Algún inexistente lector habrá leído la composición de Rimbaud sobre las vocales, una rabiosa y adictiva música visual.





El acomodador nos vuelve a llamar adentro, esto sigue. Se abre el telón. Vuelve la actriz principal. La pequeña vidente, poor little thing. Qué decadente, dicen dos gordas, qué horror. Está casi en pelotas. Las viejas de al lado dicen que la nena está enfermita. La niña es tan hermosa, tan… Dos por dos igual a tres.
Creyeron que Alicia estaba loca, pero... la locura es poder ver más allá. Hablábamos de la verdad de verdad, de esa dulce verdad. De la liberación de dulces y pobres almas que cuentan cosas que uno suele olvidar. Alguien sigue viendo.

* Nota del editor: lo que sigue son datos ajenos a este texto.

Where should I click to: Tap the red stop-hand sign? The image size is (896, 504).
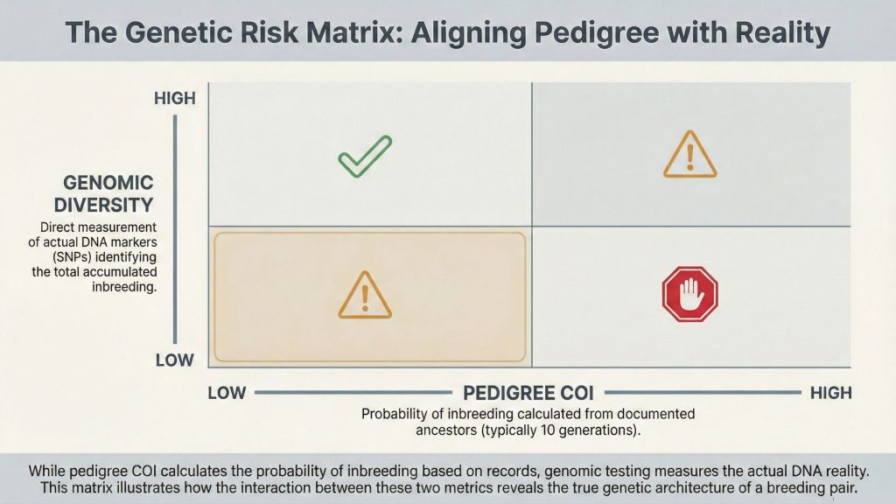point(690,294)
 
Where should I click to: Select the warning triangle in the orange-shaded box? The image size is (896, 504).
point(365,295)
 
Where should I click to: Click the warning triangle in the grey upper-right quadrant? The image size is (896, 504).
point(690,154)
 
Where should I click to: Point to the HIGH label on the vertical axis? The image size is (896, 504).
point(175,98)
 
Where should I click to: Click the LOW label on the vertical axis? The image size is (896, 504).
point(175,360)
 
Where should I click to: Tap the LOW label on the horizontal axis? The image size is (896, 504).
point(227,393)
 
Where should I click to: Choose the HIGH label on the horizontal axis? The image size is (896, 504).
point(831,393)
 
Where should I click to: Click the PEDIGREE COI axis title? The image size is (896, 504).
point(528,393)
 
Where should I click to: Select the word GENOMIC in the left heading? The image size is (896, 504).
point(108,183)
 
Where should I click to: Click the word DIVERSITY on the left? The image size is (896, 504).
point(104,205)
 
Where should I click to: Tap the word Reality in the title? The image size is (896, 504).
point(783,33)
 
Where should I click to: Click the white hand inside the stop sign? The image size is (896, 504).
point(690,294)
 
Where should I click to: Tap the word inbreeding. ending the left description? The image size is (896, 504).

Alguien sigue viendo. Se apagan las luces; un, dos, tres, va. Guitarra, música de fondo.
En la escuridá, había una vez y salen tres actores. Una bailarina llamada Julia y dos payasos. Oh, casualidad, uno rojo, otro blanco. Manierismo en los movimientos, duro terror a los jueves. Nadie se entiende, realmente es un espectáculo grotesco. Comen y comen, qué vil razón; les molestaba su barriga, o no. La bandeja vacía para una señora disfrazada.





Termina el vergonzoso sketch. Aberrante, susurran las gordas. Desde alguna parte surge un estanque; dentro, hay un acuático bailarín, Proteo-delfín de traje gris que baila y nada, nada y baila. Y nada de nada, gris, gris. Un largo nado gris donde se proyectan imágenes victorianas basadas en relatos de Oscar Wilde, esa gran antena.




Salen los directores, una guitarrita, iluminación simple. La pregunta ¿todo esto, para qué?, ¿para quién? Al que entiende, no le interesa; al que interesa, ya lo oyó, o no lo comprende. De una oscura forma zen, son sus propios maestros, se responden. Para toda la gente, cantan, a pesar de las paredes. Por esas mismas paredes, como en un intento de demoler, de destrabar al fin, remover las cadenas.
Estos muchachos, estos ángeles hijos de barro sólo son canales por los que se expresa un inconsciente colectivo en ebullición, fuerza de la naturaleza humana.





¿Y para qué más? La represión viste un saco azul triste, vive como pidiendo perdón y se esconde a la luz del sol. Para señalar, siempre, para apabullar, golpeando a los vendedores de falsa verdad, alquimistas renegados que colocan cadenas, grilletes de cartón en la mente del hombre ¡esos represores!





Al final, con las luces encendidas, por fin. Todos los artistas suben al escenario a cantar la canción del Ejército de la Paz. Cae el telón.

La idea es hablar sobre libertad, sobre la mente. Para el próximo número hablaré de lo que verdaderamente quería hablar hoy. El segundo disco de Turf, Siempre Libre.